During their journey, Isak and Marianne visit his ninety-six-year-old mother, a meeting that reveals the complex layers of Isak’s affection and reserve. The elderly mother, waiting in solitude, reveals her loneliness and emotional coldness, while Marianne quietly witnesses the emotional distance that defines his family. Afterwards, as they drive on, Marianne confides that Isak’s son Evald mirrors his father: solitary, contemplative, and unwavering in his morals. She admits their relationship is strained. Marianne longs for a child, feeling the weight of years spent together, but Evald refuses, haunted by the belief that life is filled with suffering and doubts. He questions the morality of bringing a child into such a world, believing it will bring misery. Marianne, however, insists on her yearning for life and motherhood. Through these scenes, Ingmar Bergman highlights human suffering not as an anomaly, but as an essential part of existence, shaped by the passage of time and the realities we face.

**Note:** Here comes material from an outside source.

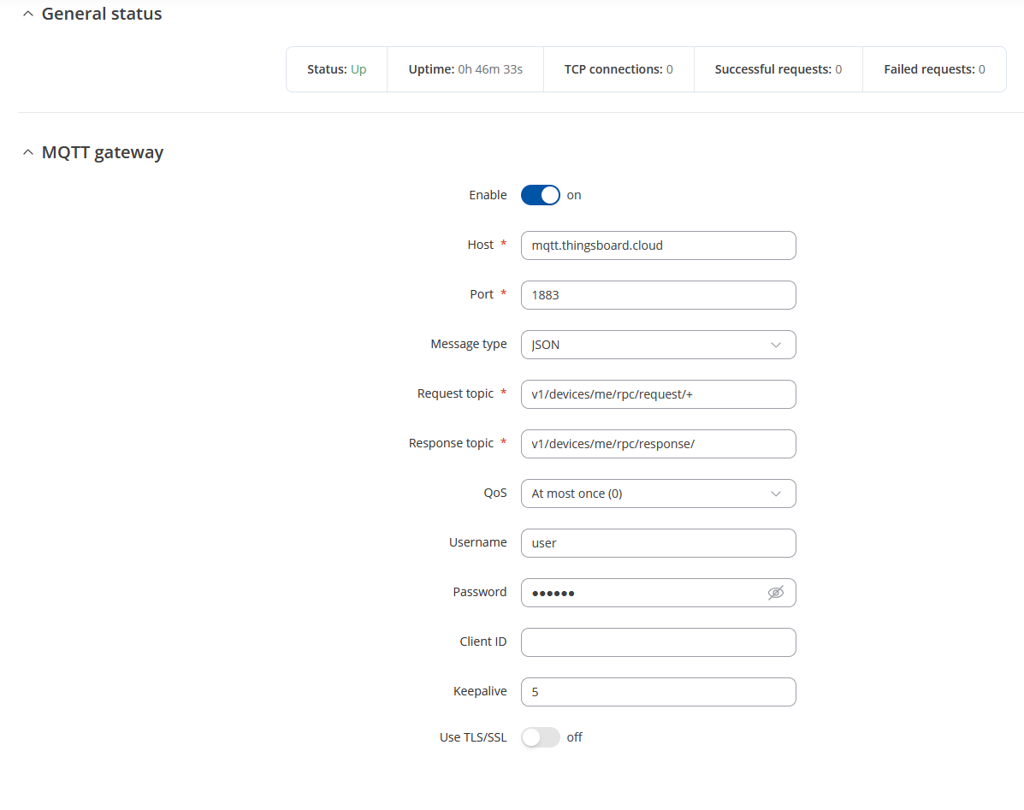The width and height of the screenshot is (1024, 810).
Task: Open the QoS dropdown
Action: point(658,494)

In another dream, Isak Borg sees an examiner conducting his examination. He relentlessly tries to satisfy the examiner, but in every way he fails to do so. Bergman demonstrates the examiner as Isak Borg’s judgmental conscience. The dream continues, and Borg gets disheartened by seeing his inability to cure patients. He sees that his ideologies and thoughts put him in a place where excessive sensibility, cynicism, and self-centeredness lead him to become an isolated man. After examining him, the examiner gives his verdict about Isak Borg, which is also made by his wife: that he is callous, selfish, and ruthless. He cites them as minor but serious offences. Isak’s subconscious mind is all about the past and nostalgia, with dreams and perplexing realities. But he cannot share these impulses, as he is lonely, and he moves with them, and the same dreams appear like a loop. After giving the verdict, the examiner also pronounces the punishment, and that is eternal loneliness. Borg tries to absorb the sentence strangely, as if he has known about the punishment for a very long time. The way he looks, it feels like he is within the punishment and suffering terribly. The moment the verdict is pronounced, he does not get any shock, which indicates that he is familiar with it and has accepted the inescapable reality as a member of human society.